• **Exercise**:
Can you render the lines starting at the one that contains "This screenshot has width=803, height=496." and ending at the one that contains "Action: coord(816,9)" as a numbered list, with any blank lines left out?

• **Excerpted records**:
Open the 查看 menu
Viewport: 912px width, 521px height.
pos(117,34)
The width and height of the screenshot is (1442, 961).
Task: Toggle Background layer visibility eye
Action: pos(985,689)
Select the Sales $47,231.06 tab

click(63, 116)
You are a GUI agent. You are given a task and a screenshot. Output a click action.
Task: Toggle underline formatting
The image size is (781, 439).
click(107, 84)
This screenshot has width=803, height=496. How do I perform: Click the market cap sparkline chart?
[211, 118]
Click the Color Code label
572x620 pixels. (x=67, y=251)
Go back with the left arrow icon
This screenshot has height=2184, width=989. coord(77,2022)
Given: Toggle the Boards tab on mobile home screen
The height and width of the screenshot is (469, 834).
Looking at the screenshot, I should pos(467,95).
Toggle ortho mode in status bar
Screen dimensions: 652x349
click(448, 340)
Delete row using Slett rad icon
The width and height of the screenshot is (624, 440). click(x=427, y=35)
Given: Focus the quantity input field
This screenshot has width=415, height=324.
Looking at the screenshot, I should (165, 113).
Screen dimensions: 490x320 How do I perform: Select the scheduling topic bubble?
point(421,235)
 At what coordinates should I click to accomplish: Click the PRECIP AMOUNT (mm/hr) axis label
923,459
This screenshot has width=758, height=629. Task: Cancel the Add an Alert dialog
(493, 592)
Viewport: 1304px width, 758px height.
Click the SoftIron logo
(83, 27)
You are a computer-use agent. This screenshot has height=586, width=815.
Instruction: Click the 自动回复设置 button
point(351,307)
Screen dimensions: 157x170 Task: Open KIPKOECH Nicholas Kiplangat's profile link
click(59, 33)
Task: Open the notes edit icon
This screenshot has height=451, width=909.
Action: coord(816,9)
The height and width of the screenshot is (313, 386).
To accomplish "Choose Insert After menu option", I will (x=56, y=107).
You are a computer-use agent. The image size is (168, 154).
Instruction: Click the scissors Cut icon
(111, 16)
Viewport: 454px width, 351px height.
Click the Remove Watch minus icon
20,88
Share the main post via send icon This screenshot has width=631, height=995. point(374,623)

• **Task solution**:
1. This screenshot has width=803, height=496. How do I perform: Click the market cap sparkline chart?
2. [211, 118]
3. Click the Color Code label
4. 572x620 pixels. (x=67, y=251)
5. Go back with the left arrow icon
6. This screenshot has height=2184, width=989. coord(77,2022)
7. Given: Toggle the Boards tab on mobile home screen
8. The height and width of the screenshot is (469, 834).
9. Looking at the screenshot, I should pos(467,95).
10. Toggle ortho mode in status bar
11. Screen dimensions: 652x349
12. click(448, 340)
13. Delete row using Slett rad icon
14. The width and height of the screenshot is (624, 440). click(x=427, y=35)
15. Given: Focus the quantity input field
16. This screenshot has width=415, height=324.
17. Looking at the screenshot, I should (165, 113).
18. Screen dimensions: 490x320 How do I perform: Select the scheduling topic bubble?
19. point(421,235)
20.  At what coordinates should I click to accomplish: Click the PRECIP AMOUNT (mm/hr) axis label
21. 923,459
22. This screenshot has width=758, height=629. Task: Cancel the Add an Alert dialog
23. (493, 592)
24. Viewport: 1304px width, 758px height.
25. Click the SoftIron logo
26. (83, 27)
27. You are a computer-use agent. This screenshot has height=586, width=815.
28. Instruction: Click the 自动回复设置 button
29. point(351,307)
30. Screen dimensions: 157x170 Task: Open KIPKOECH Nicholas Kiplangat's profile link
31. click(59, 33)
32. Task: Open the notes edit icon
33. This screenshot has height=451, width=909.
34. Action: coord(816,9)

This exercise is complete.